Она поставила чашку с ромашкой на стол.
— Вы в голубом, пани Оля! — проговорила, она, оглядывая платье пани Голомбековой.
— Какое же это голубое? Право, совсем почти не видный горошек на сером фоне.
Со дня смерти Януша панна Текла старалась всегда одеваться или в черное, или в очень темное. Это, кстати, и не доставляло ей особых хлопот. Шкафы наверху были набиты всяким хламом, платья старой княгини панна Текла продавала немецким театрам, но это было самой большой ее тайной. Только Губерт знал об этом. Посредничала в этих делах Марыся Татарская, покуда ее не укокошили в кофейной на Маршалковской, Говорят, будто это Губерт ее застрелил.
То, что Оля носила светлые платья, причесывалась у парикмахера, ходила в халатиках с кружевами, не давало панне Текле покоя.
— В той же самой постели, что и Марыся, — нашептывала она пани Шушкевич, которая, просидев год над Боденским озером вместе со Стасем Дыгатом, снова возвратилась на Брацкую. — И что только она нашла в нем? Тощий, как щепка…
— Sans doute il possède des qualités secrètes [35], — со снисходительной улыбкой замужней дамы говаривала в ответ пани Шушкевич.
Олю кольнуло замечание панны Теклы по поводу ее платья.
— Я ведь уже не раз говорила вам, — сказала она, — что не ношу траур из-за детей. Мне хотелось бы, чтобы они помнили меня безмятежной. Истинный траур носят в сердце, панна Текла, — добавила она.
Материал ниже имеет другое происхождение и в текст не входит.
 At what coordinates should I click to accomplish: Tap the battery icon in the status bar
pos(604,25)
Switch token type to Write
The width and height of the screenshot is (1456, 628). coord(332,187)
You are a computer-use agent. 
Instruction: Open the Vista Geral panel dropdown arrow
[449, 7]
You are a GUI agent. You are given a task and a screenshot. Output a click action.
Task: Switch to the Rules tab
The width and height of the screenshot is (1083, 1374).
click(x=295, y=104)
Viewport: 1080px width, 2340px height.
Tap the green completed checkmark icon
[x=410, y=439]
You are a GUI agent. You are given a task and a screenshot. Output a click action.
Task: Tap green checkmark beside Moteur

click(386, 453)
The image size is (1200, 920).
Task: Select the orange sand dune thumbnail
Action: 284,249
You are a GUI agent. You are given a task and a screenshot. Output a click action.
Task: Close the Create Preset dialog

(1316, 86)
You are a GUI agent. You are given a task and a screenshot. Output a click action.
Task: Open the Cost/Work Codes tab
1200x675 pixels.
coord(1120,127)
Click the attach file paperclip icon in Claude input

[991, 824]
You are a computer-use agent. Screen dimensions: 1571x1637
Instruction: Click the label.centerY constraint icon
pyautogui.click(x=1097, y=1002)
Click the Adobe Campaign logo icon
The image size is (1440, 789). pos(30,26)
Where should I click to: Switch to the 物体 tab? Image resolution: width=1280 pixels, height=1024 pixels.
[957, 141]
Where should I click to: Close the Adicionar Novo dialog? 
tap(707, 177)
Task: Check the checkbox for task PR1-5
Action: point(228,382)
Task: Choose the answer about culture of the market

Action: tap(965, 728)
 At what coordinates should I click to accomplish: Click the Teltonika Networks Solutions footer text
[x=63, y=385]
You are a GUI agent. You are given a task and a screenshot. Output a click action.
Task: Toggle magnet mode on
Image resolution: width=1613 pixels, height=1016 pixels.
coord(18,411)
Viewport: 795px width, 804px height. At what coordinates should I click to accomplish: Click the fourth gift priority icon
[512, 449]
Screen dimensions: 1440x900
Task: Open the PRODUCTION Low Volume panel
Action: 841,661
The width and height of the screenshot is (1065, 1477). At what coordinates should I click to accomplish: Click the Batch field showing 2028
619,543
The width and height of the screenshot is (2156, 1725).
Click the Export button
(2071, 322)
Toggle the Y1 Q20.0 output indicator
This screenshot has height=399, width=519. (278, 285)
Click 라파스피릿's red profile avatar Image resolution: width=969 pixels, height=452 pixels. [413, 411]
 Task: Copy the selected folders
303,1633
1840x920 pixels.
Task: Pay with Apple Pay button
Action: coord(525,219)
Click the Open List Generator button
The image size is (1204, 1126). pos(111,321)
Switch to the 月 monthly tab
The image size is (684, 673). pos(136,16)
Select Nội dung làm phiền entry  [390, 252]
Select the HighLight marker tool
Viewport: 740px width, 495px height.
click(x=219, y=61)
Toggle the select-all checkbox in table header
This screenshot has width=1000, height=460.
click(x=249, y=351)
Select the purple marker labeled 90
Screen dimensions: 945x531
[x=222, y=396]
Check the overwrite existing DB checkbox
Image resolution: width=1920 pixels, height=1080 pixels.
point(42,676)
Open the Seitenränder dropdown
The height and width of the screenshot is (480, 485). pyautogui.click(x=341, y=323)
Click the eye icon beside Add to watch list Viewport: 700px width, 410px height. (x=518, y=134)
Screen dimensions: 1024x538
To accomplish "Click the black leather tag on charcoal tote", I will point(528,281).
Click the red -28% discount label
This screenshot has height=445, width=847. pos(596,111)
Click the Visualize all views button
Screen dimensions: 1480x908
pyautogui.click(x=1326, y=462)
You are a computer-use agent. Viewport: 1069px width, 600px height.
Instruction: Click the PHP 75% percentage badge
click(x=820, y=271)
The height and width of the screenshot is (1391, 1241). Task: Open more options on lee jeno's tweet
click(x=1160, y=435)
— Ох, уж если в сердце траур, то светлого платья и одеть-то просто не захочется.
Оля поморщилась.
— Панна Текла, — проговорила она твердо. — Одного ребенка я потеряла, но у меня еще двое. Я должна жить для них. Понимаете? Я должна притворяться перед ними, что не грущу, не страшусь…
— Но для чего же?
— Чтобы и они не страшились.
— Ох, ваших-то детей уж не испугаешь. Вы не знаете своих детей.
— Ни одна мать не знает своих детей. Да и так трудно с молодежью. Они ни за что не хотят признаться в своих чувствах. Порой кажется, что у них вообще никаких чувств нет…
— Ах, есть, есть, есть, милая, — сказала панна Текла и вдруг опустилась на стул напротив Оли; она казалась не то какой-то обмякшей, не то просто усталой. — Столько намучишься с ними, — совсем иным, доверительным тоном прибавила она. — С Янушем, с Алеком… И что толку?
— Януш — да, он был поразительно несчастлив, — вздохнула Оля, прощая в этот миг панне Текле все ее колкости.
— Ах, да все они такие… — тоже вздохнула панна Текла. Неясно было, что она хотела сказать.
Геленка уже сидела за столом. Тут и она подала голос.
— Вот уж не думаю, — буркнула она. — Януш был очень счастлив.
Пани Оля, не заметившая, когда вошла дочь, вздрогнула от ее резкого, звучного, низкого голоса.
— Почему? — удивленно спросила она.
— Он был так занят созерцанием собственного пупка, что не видел ничего вокруг, — ответила Геленка. — Ведь это же настоящее счастье — ничего не понимать в мире, который тебя окружает.
— А ты, Геленка, много понимаешь? — спросила мать.
— Уж во всяком случае побольше Януша! — Тон Геленки по-прежнему оставался резким. — Знаю, хотя бы, куда этот самый мир надо толкать. Чтобы потом на головы нам не падали бомбы…
— Ну и слава богу, Геленка, — с издевкой проговорила панна Текла, — теперь-то хоть мы по крайней мере знаем, кто выиграет войну. Панна Гелена Голомбекова…
35
Несомненно, у него есть какие-то тайные достоинства (франц.).